▽

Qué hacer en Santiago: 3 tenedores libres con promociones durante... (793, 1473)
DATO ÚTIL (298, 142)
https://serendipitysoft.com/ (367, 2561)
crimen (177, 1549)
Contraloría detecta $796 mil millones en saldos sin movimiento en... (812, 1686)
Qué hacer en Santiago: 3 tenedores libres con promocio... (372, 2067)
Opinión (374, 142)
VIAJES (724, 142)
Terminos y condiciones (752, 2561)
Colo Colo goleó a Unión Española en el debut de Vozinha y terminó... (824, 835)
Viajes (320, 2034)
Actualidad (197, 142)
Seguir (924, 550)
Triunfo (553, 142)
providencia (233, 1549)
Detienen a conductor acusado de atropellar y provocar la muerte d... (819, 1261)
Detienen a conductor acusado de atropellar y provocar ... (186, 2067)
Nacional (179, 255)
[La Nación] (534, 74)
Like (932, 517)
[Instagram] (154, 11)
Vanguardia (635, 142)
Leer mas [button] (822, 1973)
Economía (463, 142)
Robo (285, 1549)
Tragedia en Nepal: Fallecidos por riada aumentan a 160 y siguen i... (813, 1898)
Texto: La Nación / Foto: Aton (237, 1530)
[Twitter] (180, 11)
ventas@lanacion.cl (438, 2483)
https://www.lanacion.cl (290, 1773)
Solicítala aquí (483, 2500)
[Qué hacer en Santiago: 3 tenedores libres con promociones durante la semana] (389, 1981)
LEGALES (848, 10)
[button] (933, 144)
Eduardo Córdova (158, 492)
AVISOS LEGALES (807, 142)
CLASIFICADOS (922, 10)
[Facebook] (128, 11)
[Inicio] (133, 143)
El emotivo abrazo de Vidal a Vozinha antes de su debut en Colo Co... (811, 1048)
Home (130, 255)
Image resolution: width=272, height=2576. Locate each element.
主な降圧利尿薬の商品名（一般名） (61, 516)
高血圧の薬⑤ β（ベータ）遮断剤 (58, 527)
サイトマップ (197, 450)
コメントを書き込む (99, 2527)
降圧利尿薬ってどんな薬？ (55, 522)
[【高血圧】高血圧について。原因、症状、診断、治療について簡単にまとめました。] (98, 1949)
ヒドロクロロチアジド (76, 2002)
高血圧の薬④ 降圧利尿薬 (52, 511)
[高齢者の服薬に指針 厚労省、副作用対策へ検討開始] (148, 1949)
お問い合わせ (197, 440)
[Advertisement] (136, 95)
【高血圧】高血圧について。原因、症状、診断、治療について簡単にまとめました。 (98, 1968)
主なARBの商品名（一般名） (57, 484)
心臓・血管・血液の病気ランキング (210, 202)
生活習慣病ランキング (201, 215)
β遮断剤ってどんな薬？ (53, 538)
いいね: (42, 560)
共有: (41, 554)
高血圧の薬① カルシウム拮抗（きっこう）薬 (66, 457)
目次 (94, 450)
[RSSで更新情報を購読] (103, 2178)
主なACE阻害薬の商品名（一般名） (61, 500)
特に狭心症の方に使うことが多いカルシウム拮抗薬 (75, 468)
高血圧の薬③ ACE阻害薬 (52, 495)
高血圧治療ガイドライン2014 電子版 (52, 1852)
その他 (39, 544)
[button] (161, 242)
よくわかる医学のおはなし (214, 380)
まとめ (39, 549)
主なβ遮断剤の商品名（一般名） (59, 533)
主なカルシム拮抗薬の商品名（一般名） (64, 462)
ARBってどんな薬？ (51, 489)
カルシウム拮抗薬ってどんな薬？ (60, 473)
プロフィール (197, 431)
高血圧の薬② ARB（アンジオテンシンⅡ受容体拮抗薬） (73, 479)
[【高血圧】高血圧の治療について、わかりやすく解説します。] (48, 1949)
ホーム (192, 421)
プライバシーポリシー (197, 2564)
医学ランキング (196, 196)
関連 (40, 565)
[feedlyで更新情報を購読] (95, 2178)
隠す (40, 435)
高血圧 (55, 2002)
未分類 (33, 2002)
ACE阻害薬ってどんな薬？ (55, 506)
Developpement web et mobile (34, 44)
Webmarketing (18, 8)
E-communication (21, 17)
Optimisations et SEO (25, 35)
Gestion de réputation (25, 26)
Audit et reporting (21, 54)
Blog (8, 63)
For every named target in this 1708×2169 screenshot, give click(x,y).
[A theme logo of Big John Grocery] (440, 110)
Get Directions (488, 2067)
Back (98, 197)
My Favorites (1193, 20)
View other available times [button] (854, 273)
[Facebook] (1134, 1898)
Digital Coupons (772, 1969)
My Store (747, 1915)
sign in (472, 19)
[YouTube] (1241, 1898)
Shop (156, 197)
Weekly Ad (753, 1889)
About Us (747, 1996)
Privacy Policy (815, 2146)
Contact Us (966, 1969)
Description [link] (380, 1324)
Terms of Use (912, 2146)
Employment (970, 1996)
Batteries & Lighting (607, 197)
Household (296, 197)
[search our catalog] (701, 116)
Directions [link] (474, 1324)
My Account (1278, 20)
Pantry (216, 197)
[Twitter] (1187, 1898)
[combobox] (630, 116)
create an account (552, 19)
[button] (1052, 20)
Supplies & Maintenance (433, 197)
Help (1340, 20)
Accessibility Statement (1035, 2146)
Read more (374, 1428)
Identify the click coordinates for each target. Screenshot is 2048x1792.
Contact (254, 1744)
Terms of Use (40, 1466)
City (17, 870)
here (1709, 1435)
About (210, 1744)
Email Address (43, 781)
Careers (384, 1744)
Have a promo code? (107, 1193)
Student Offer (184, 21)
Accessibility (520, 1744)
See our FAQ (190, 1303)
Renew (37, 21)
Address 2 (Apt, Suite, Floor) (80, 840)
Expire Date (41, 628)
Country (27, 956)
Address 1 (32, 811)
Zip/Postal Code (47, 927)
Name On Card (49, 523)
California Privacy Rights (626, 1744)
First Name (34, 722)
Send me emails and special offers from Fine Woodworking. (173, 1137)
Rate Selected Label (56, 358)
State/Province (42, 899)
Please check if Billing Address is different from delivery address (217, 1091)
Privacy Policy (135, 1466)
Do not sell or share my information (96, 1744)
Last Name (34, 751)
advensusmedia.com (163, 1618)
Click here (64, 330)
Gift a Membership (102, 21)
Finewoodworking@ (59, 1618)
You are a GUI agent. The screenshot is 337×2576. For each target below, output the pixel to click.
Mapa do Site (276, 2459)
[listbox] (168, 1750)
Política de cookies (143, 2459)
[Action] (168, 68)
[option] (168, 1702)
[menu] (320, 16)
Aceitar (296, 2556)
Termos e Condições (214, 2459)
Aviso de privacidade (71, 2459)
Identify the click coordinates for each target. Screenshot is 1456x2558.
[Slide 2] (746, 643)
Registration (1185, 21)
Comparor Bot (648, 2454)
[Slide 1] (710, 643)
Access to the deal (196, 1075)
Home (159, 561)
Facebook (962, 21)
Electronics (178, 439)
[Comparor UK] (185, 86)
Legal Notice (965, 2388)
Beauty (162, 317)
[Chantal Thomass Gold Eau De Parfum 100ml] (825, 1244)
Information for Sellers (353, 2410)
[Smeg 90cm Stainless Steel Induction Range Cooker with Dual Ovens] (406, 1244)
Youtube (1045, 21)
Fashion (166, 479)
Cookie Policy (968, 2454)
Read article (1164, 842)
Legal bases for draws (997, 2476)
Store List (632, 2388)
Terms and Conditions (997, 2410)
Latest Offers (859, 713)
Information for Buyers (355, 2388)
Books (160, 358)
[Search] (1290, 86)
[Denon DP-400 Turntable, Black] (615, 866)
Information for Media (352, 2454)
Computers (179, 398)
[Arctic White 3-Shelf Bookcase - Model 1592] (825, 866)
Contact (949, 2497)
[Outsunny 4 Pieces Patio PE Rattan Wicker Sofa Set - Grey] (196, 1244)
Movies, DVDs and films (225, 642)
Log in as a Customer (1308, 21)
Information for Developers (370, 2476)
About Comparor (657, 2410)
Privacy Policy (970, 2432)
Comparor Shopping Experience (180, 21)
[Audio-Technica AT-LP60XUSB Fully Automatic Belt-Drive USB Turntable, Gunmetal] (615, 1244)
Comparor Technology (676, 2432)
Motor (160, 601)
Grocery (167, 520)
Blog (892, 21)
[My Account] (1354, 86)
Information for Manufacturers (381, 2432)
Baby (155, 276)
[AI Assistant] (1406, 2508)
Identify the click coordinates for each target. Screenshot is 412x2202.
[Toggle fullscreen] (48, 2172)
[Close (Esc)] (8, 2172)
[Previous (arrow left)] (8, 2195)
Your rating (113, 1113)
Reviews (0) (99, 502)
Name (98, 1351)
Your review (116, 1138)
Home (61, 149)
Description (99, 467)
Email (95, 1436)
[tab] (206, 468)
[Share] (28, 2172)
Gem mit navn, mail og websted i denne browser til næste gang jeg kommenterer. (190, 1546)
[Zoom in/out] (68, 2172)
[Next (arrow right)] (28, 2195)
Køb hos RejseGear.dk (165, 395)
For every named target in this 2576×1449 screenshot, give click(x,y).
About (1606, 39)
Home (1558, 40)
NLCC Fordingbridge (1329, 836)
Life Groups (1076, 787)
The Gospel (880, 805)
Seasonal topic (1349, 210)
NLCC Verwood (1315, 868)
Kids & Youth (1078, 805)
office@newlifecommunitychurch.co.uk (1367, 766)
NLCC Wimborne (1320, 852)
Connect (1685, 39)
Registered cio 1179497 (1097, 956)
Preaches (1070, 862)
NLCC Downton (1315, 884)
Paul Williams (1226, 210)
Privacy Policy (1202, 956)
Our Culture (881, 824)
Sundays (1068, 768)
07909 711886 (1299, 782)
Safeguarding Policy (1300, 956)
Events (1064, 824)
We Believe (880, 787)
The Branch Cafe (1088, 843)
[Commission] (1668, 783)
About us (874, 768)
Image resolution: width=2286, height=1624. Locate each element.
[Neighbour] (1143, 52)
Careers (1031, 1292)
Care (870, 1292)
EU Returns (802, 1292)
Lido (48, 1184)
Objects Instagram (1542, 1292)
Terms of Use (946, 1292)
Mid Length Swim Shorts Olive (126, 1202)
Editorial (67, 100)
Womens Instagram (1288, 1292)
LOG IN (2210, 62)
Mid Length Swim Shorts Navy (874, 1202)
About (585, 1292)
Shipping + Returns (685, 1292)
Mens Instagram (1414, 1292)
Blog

△

▸ **PROMPT**
Look above for the line containing "Privacy Policy (970, 2432)". From there to the final line of the entries, repeat every line exactly.

▸ **RESPONSE BELOW**
Privacy Policy (970, 2432)
Comparor Shopping Experience (180, 21)
[Audio-Technica AT-LP60XUSB Fully Automatic Belt-Drive USB Turntable, Gunmetal] (615, 1244)
Comparor Technology (676, 2432)
Motor (160, 601)
Grocery (167, 520)
Blog (892, 21)
[My Account] (1354, 86)
Information for Manufacturers (381, 2432)
Baby (155, 276)
[AI Assistant] (1406, 2508)
Identify the click coordinates for each target. Screenshot is 412x2202.
[Toggle fullscreen] (48, 2172)
[Close (Esc)] (8, 2172)
[Previous (arrow left)] (8, 2195)
Your rating (113, 1113)
Reviews (0) (99, 502)
Name (98, 1351)
Your review (116, 1138)
Home (61, 149)
Description (99, 467)
Email (95, 1436)
[tab] (206, 468)
[Share] (28, 2172)
Gem mit navn, mail og websted i denne browser til næste gang jeg kommenterer. (190, 1546)
[Zoom in/out] (68, 2172)
[Next (arrow right)] (28, 2195)
Køb hos RejseGear.dk (165, 395)
For every named target in this 2576×1449 screenshot, give click(x,y).
About (1606, 39)
Home (1558, 40)
NLCC Fordingbridge (1329, 836)
Life Groups (1076, 787)
The Gospel (880, 805)
Seasonal topic (1349, 210)
NLCC Verwood (1315, 868)
Kids & Youth (1078, 805)
office@newlifecommunitychurch.co.uk (1367, 766)
NLCC Wimborne (1320, 852)
Connect (1685, 39)
Registered cio 1179497 (1097, 956)
Preaches (1070, 862)
NLCC Downton (1315, 884)
Paul Williams (1226, 210)
Privacy Policy (1202, 956)
Our Culture (881, 824)
Sundays (1068, 768)
07909 711886 (1299, 782)
Safeguarding Policy (1300, 956)
Events (1064, 824)
We Believe (880, 787)
The Branch Cafe (1088, 843)
[Commission] (1668, 783)
About us (874, 768)
Image resolution: width=2286, height=1624. Locate each element.
[Neighbour] (1143, 52)
Careers (1031, 1292)
Care (870, 1292)
EU Returns (802, 1292)
Lido (48, 1184)
Objects Instagram (1542, 1292)
Terms of Use (946, 1292)
Mid Length Swim Shorts Olive (126, 1202)
Editorial (67, 100)
Womens Instagram (1288, 1292)
LOG IN (2210, 62)
Mid Length Swim Shorts Navy (874, 1202)
About (585, 1292)
Shipping + Returns (685, 1292)
Mens Instagram (1414, 1292)
Blog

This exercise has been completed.